Görev a
Aşağıdaki üç ifadenin sayfa metniyle uyuşup uyuşmadığını belirtin. Her biri için evet ya da hayır deyip kararı veren sözcükleri sayfa metninden aynen alıntılayın: (i) G-20 zirvesinden pek bir şey çıkmamıştır. (ii) Merkez ABD, AB ve Çin'den oluşur. (iii) Krizin etkileri en çok Merkez'de hissedilecektir.

::: Sayfa metni :::

Dış kaynak girişi azalan, ihraç pazarları daralan ‘Çevre’ ülkeler, Merkez’den büyük bir kazık yemiştir. Dış kaynağa ve Merkez’in belirlediği işbölümü gereği Merkez’in pazarlarına bağımlılığın sonudur bu. Türkiye de, özellikle AB’nin girdiği krizden büyük kazık yemiştir ve yemeye devam edecektir. Türkiye’nin otomotivden demir-çeliğe, tekstilden metale tüm sanayisi ve onunla bağlantılı olarak da tüm ulaştırma, ticaret, hizmet […]
Dış kaynak girişi azalan, ihraç pazarları daralan ‘Çevre’ ülkeler, Merkez’den büyük bir kazık yemiştir. Dış kaynağa ve Merkez’in belirlediği işbölümü gereği Merkez’in pazarlarına bağımlılığın sonudur bu. Türkiye de, özellikle AB’nin girdiği krizden büyük kazık yemiştir ve yemeye devam edecektir. Türkiye’nin otomotivden demir-çeliğe, tekstilden metale tüm sanayisi ve onunla bağlantılı olarak da tüm ulaştırma, ticaret, hizmet sektörleri büyük darbe yiyecektir.
Kriz takvimi ilerledikçe, 2008 Dünya Buhranı’nda, ABD,AB, Japonya’dan oluşan Merkez’in, aralarında Türkiye’nin de olduğu “yükselen ekonomiler” diye de pohpohlanan “bağımlı-Çevre'” ülkelere büyük bir kriz attığı, krizin etkilerinin, yoksullaşmanın, sefaletin Çevre’de daha çok hissedileceği görülecek…
G-20 diye, Merkez’in Çevre’yi eteğinde tutmak için oluşturduğu zirveden pek bir şey çıkmazken, “zaten ne çıkacaktı?” demek lazım. Zaman, herkesin can derdine düştüğü bir zamandır. Emperyalist sistemin Merkez’i, yani beyni hasar alınca, Merkez’in rol verdiği, işbölümünde görevlendirdiği Çevre’nin kendini toparlaması kolay mümkün olmayacak. Neden?

::: Verilen kayıtlar :::

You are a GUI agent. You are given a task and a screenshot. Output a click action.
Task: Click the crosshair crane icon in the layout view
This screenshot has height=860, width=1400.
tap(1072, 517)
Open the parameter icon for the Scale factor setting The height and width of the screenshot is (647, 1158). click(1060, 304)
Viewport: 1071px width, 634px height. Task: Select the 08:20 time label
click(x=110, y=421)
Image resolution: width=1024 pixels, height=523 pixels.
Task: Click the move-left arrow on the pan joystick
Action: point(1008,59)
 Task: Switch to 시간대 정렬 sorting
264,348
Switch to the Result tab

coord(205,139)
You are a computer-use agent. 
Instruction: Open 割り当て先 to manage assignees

:::

Görev b
Yukarıdaki kayıtlarda "Task: Switch to 시간대 정렬 sorting" ifadesini içeren satırdan başlayıp kayıtların son satırında biten satırları, iki uçtaki satırlar da dahil olmak üzere hiç değiştirmeden geri verin.

Alıştırma yanıtı a
(i) Evet. Sayfa metninde "G-20 diye, Merkez’in Çevre’yi eteğinde tutmak için oluşturduğu zirveden pek bir şey çıkmazken" deniyor.
(ii) Hayır. Sayfa metninde "ABD,AB, Japonya’dan oluşan Merkez’in" deniyor.
(iii) Hayır. Sayfa metninde "krizin etkilerinin, yoksullaşmanın, sefaletin Çevre’de daha çok hissedileceği görülecek" deniyor.

Alıştırma yanıtı b
 Task: Switch to 시간대 정렬 sorting
264,348
Switch to the Result tab

coord(205,139)
You are a computer-use agent. 
Instruction: Open 割り当て先 to manage assignees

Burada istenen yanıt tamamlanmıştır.